TEKS YANG DITAMPILKAN:
━━━━━━━━━━━━━━━━

Peran media pun sangat lemah karena tak mampu melakukan investigasi yang serius. Jika media hanya memberitakan apa saja yang baik menurut sumber-sumber penegak hokum (Kepolisian, Kejaksaan dan Pengadilan), itu bermakna bahwa media hanya mengamini apa saja yang dikehendaki oleh sumber-sumber yang belum tentu bersedia mengumumkan fakta-fakta sebenarnya.
 
Kompleksitas Masalah

Suatu ketika, pada tahun 2001, Michael Wooldridge, mantan menteri kesehatan Australia,  begitu kesal dan tak mampu menyembunyikan kekecewaannya bahwa perang terhadap narkoba dengan pendekatan hukum yang membukukan catatan kegagalan. Sekaitan dengan itu, Justin B Shapiro, Mexico (2010), dengan tegas mengatakan bahwa menuntut para penyalah-guna dan pecandu narkoba, akan menghambur-hamburkan sumber-daya penegakan hukum. Selain itu  dipastikan akan selalu mendorong timbulnya korupsi bagi penegak hukum (Kepolisian, Kejaksaan dan para Hakim untuk semua level).

━━━━━━━━━━━━━━━━

DATA YANG DIBERIKAN:

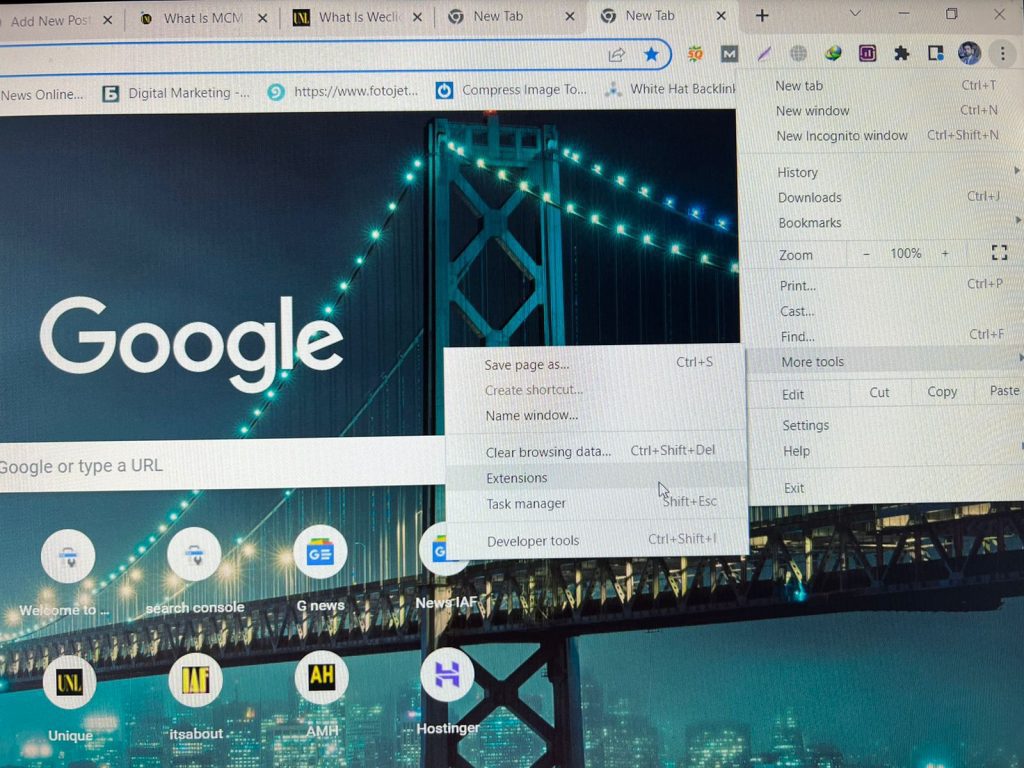Click the Copy button in Edit row

tap(941, 392)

━━━━━━━━━━━━━━━━

SOAL LATIHAN 1:
Siapa yang disebut sebagai mantan menteri kesehatan Australia dalam teks tentang penanganan narkoba?
SOAL LATIHAN 2:
Kutiplah bagian teks tentang penanganan narkoba mulai dari "Peran media pun" hingga dan termasuk "mengumumkan fakta-fakta sebenarnya.".
SOAL LATIHAN 3:
Bisakah Anda meneruskan teks tentang penanganan narkoba mulai dari sesudah kalimat terakhirnya?
Baris-baris di atas adalah bahan tersendiri yang tidak berkaitan dengan teks.

JAWABAN YANG DIHARAPKAN 1:
Michael Wooldridge.

JAWABAN YANG DIHARAPKAN 2:
Peran media pun sangat lemah karena tak mampu melakukan investigasi yang serius. Jika media hanya memberitakan apa saja yang baik menurut sumber-sumber penegak hokum (Kepolisian, Kejaksaan dan Pengadilan), itu bermakna bahwa media hanya mengamini apa saja yang dikehendaki oleh sumber-sumber yang belum tentu bersedia mengumumkan fakta-fakta sebenarnya.

JAWABAN YANG DIHARAPKAN 3:
Diakui atau tidak, praktik buruk “jual-beli” pasal-pasal hukum untuk memosisikan setiap orang (tersangka pengedar dan gembong narkoba) sebagai pengguna tidak dapat dihindarkan. Sudah menjadi rahasia umum. Tidak ada kekuatan apa pun di Indonesia yang mampu memperbaiki masalah ini. Sekaitan dengan itu Antonio Maria Costa dari United Nations Deputy Secretary General and Executive Director of the UNODC United Nations Office on Drugs memang pernah mengatakan bahwa penegakan hukum yang tidak berbasis integritas sosial terhadap narkoba menyebabkan mereka (aparat) menjadi prajurit sindikat narkoba.
 
Dalam catatan internasional pastilah orang mengingat bahwa lebih dari 40 tahun lalu Amerika di bawah kepemimpinan Presiden Nixon begitu gencar melakukan perang terhadap narkoba. Tetapi masyarakat internasionak mencatat hasilnya sangat mengecewakan.  Amerika ternyata tak mengejar dan tak pernah menghancurkan kartel, tetapi selalu senang berkutat pada pecandu-pecandu atau jaringan remeh-temeh belaka.
Timbang-timbanglah pernyataan-pernyataan di atas itu dan bandingkan dengan pengalaman sehari-hari di negara kita. Sebegitu berbeda atau sebegitu mirip? Anda simpulkan sendirilah.
 
Sebelumnya, tahun 1993, David T Courtwright, dalam tulisannya berjudul  War on drug,  mengajukan keyakinanya bahwa masalah supply-lah yang menjadi akar masalah perang terhadap narkoba. Sayangnya, rintangan utama dalam strategi suply reduction dalam menghadapi penyelundupan narkoba ialah tingginya jumlah uang yang beredar dan yang dihasilkan oleh narkoba. Uang tersebutlah yang digunakan untuk “membeli” petugas, baik di dalam maupun di luar negeri, untuk mengamankan proses budidaya, produksi dan distribusi (marketing) narkoba. Kesimpulan ini terasa pahit sekali, tetapi benar dan tak terbantahkan.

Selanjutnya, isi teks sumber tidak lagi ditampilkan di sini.